» **Source records**
····················
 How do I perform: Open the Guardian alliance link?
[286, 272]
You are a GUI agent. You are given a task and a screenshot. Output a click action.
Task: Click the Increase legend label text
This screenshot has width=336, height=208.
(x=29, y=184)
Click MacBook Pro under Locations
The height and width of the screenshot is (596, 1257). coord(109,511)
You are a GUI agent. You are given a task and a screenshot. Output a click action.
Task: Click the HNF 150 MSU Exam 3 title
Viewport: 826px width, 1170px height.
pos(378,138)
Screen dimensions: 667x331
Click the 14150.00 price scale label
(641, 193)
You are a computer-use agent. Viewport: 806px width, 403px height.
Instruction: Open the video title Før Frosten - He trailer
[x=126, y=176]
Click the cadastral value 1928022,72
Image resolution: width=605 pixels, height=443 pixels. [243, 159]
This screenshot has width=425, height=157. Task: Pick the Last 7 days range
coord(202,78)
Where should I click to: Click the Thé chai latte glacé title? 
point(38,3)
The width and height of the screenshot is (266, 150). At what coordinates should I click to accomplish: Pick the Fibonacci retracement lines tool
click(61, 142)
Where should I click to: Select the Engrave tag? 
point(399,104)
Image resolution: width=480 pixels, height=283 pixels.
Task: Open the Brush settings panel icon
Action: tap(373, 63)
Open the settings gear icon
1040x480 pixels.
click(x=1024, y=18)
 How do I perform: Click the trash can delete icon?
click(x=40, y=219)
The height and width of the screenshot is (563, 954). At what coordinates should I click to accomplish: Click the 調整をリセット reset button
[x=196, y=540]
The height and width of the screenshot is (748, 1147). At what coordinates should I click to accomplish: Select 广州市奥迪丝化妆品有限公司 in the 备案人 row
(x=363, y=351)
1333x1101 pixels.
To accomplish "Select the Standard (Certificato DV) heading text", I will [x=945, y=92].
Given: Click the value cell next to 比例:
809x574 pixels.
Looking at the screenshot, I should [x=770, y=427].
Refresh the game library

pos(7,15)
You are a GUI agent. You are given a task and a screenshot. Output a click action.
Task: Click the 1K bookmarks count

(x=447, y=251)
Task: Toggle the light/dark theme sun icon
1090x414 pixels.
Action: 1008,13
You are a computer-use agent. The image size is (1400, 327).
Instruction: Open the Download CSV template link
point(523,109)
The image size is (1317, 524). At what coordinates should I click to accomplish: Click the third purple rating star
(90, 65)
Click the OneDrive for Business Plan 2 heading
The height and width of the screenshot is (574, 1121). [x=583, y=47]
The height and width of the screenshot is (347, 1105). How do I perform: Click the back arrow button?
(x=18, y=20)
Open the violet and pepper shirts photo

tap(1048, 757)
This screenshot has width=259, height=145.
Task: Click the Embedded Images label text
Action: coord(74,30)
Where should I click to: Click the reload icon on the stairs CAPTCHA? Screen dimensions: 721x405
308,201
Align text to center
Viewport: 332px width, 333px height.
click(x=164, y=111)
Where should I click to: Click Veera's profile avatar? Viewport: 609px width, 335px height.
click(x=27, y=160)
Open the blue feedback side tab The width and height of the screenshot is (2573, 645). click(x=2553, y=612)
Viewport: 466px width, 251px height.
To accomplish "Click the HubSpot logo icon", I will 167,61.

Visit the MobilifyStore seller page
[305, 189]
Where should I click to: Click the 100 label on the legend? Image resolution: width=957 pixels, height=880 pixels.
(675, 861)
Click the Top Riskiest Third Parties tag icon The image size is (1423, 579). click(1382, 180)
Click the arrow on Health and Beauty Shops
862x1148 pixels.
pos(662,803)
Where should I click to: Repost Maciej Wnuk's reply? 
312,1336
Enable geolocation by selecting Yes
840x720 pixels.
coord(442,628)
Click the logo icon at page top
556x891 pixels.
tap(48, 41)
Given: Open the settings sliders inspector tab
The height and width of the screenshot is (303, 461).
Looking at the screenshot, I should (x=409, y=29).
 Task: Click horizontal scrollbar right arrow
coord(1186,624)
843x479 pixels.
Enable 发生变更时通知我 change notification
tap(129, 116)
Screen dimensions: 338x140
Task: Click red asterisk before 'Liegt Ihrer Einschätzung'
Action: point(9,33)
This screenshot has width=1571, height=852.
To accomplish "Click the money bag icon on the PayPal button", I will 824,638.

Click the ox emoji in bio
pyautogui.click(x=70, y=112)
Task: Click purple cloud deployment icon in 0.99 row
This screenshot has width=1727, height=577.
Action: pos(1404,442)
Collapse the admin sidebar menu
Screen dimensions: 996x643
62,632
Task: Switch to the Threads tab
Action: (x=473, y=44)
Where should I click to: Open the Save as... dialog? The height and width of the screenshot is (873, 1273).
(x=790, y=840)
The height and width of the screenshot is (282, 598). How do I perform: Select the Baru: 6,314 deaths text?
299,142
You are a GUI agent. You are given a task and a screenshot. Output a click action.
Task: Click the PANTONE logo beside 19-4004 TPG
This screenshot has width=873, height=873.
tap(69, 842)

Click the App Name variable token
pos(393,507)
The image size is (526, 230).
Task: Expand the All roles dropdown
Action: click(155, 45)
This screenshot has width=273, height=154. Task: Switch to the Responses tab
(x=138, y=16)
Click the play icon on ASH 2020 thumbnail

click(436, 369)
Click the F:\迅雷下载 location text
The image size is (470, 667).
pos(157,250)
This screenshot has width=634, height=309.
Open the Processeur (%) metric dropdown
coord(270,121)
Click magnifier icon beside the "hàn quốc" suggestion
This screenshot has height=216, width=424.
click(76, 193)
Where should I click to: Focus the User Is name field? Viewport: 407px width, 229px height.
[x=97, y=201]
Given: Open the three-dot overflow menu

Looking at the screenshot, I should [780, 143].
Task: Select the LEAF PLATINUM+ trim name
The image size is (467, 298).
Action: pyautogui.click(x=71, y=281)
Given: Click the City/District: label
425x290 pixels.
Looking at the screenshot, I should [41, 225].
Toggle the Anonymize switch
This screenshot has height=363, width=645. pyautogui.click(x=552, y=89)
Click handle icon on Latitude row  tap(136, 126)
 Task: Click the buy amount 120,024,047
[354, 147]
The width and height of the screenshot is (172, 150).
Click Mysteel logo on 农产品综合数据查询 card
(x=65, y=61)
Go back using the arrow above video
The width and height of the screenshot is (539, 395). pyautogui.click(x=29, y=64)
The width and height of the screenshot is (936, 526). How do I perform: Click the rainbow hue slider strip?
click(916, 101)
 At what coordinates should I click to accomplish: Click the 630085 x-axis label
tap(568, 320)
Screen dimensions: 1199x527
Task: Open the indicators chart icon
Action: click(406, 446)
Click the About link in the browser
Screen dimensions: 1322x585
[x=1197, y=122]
····················
» **EXERCISE DESCRIPTION**
The count alone is needed: how many lines of these entries contain the word "computer"?

» **WORKED SOLUTION**
2